Такой социальный характер современного человека не может не проявиться и тогда, когда речь идет о любви. Автоматы не могут любить: они могут обменивать свои личные «наборы качеств» и надеяться на справедливую сделку. Такой отчужденный характер любви – и особенно брака – едва ли не ярче всего проявляется в идее «команды». Во многих статьях о счастливом браке идеал представляется в виде хорошо сыгравшейся команды. Такое описание не слишком сильно отличается от образа бесперебойно функционирующего служащего; он должен быть «в разумных пределах независимым» и способным к сотрудничеству, терпимым – и в то же время честолюбивым и агрессивным. Итак: «специалисты по браку» говорят нам, что муж должен понимать свою жену и должен быть готов ей помочь. Он должен благосклонно отзываться о ее новом платье и о вкусно приготовленном блюде. Она со своей стороны должна проявлять понимание, когда он приходит домой усталый и недовольный, внимательно выслушивать его рассказы о неприятностях на службе, не сердиться, а понять его, если он забудет о ее дне рождения. Все, что охватывается взаимоотношениями этого типа, – это хорошо отлаженные отношения между двумя людьми, которые всю жизнь остаются чужими друг другу, которые не достигают «глубинной связи», но соблюдают взаимную вежливость и стараются сделать друг другу приятное.

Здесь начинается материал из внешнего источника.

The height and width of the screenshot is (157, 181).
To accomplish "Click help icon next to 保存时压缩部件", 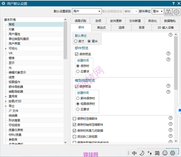I will pyautogui.click(x=170, y=118).
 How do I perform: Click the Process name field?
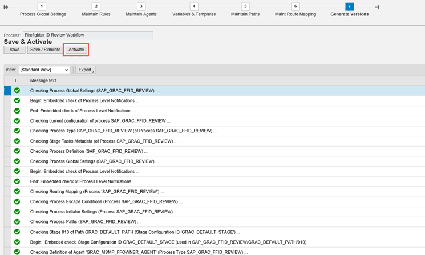[88, 35]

В такой концепции любви и брака главный упор делается на то, чтобы спастись от чувства одиночества, которое иначе было бы невыносимым. В «любви» человек находит наконец убежище от одиночества. Он вступает в союз двоих против всего мира, и этот эгоизм а deux[47] ошибочно принимается за любовь и близость.
Такой акцент на духе «команды», взаимной терпимости и так далее – явление относительно новое. В годы после Первой мировой войны преобладала концепция любви, согласно которой основой нормальных любовных отношений, и в особенности счастливого брака, служит взаимное половое удовлетворение. Считалось, что причины частых неудачных браков следует искать в том, что стороны в браке не смогли «приспособиться друг к другу» в половом отношении; причину неудачи видели в неосведомленности относительно «правильного» сексуального поведения, то есть в неверной сексуальной технике одного или обоих партнеров. Чтобы «исправить» этот недостаток и помочь несчастливым парам, которые не умеют любить друг друга, появилось много книг с советами и рецептами правильного сексуального поведения; эти советы сопровождались явными или неявными обещаниями, что, если их выполнять, счастье и любовь придут непременно. В основе этого лежала идея, что любовь – дитя полового наслаждения и что если двое научатся приносить друг другу половое удовлетворение, то они полюбят друг друга. Это соответствовало общей иллюзии эпохи, что правильными техническими приемами можно решить не только проблемы промышленного производства, но и все человеческие проблемы вообще. На самом же деле верно как раз обратное.